Expression of costimulatory molecules B7-1 (CD80), B7-2 (CD86), and interleukin 12 cytokine in multiple sclerosis lesions.

Abstract

Resting autoreactive T cells are present in the circulation of normal individuals without pathologic consequences. In autoimmune animal models, stimulation of these self-reactive T cells in the presence of costimulatory molecules B7-1 results in T cell-mediated autoimmune disease, whereas B7-2 stimulation generates regulatory autoreactive T cells that abrogate disease severity. Thus, reactivation in the brain of myelin-autoreactive T cells by antigen with costimulatory molecules may be a critical event in the pathophysiology of multiple sclerosis (MS), a putative autoimmune disease of central nervous system (CNS) myelin. We investigated the expression of cytokines and costimulatory molecules in a panel of 41 histologically characterized CNS specimens from 15 MS and 10 control cases using semiquantitative reverse transcriptase-polymerase chain reaction and immunocytochemistry.

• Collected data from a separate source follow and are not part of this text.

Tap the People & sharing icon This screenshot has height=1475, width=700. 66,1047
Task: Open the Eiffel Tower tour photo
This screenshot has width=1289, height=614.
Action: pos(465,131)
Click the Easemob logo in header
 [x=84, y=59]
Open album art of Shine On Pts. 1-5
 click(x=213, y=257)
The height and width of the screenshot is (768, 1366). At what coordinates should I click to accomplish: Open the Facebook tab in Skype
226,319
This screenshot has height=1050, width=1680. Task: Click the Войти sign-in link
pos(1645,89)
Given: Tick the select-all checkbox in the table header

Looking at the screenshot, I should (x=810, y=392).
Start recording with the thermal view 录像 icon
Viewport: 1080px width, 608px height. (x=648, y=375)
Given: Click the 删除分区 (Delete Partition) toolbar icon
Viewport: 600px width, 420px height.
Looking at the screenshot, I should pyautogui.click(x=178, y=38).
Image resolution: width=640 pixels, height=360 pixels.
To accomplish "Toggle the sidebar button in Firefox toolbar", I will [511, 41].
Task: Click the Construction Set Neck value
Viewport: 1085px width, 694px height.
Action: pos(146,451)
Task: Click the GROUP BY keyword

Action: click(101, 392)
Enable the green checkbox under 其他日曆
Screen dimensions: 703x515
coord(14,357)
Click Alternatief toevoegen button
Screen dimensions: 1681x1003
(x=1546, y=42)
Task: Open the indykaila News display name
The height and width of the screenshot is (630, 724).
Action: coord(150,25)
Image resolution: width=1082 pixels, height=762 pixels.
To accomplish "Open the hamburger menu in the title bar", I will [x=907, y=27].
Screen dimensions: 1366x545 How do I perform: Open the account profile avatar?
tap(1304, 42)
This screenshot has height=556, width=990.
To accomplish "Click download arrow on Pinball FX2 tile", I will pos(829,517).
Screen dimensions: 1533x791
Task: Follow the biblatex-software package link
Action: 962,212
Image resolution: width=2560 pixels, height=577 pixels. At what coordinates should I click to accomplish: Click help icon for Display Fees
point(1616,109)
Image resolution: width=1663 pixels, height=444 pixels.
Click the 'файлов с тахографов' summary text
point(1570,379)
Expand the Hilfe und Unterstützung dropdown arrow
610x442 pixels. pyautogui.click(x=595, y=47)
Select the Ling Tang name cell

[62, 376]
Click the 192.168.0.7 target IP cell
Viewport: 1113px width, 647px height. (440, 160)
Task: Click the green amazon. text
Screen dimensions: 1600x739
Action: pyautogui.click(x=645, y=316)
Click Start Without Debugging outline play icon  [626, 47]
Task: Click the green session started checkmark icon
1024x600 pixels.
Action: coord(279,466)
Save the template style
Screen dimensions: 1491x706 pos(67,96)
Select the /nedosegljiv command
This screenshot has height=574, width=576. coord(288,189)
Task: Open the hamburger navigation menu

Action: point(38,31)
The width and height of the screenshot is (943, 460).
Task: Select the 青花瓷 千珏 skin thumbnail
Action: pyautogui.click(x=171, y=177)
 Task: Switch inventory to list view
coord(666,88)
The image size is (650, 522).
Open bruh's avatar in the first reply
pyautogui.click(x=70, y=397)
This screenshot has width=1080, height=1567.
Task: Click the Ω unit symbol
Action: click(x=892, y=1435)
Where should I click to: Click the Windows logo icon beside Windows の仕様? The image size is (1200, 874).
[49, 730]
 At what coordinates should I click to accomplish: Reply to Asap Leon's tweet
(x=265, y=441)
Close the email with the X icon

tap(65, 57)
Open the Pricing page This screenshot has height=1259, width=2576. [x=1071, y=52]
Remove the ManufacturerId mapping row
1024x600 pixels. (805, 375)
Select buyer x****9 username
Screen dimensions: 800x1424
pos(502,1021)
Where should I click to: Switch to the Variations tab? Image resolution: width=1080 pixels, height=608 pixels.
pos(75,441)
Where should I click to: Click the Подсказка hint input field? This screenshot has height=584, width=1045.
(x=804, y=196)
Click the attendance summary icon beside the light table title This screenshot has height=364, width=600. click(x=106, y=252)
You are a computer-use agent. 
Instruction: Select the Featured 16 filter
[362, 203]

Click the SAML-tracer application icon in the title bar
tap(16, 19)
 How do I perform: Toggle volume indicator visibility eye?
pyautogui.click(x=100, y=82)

In four cases, vascular CNS infarcts with inflammation were compared with MS plaques from the same brain. We observed increased expression of B7-1 and interleukin (IL) 12p40 in acute MS plaques, particularly from early disease cases but not in inflammatory infarcts. B7-1 staining was localized predominantly to the lymphocytes in perivenular inflammatory cuffs but not the parenchyma. In contrast, B7-2 was expressed predominantly on macrophages both in MS lesions of varied time duration and in inflammatory infarcts. These findings indicate that an early event in the initiation of MS involves upregulation of B7-1 and IL-12, resulting in conditions that maximally stimulate T cell activation and induction of T helper 1-type immune responses.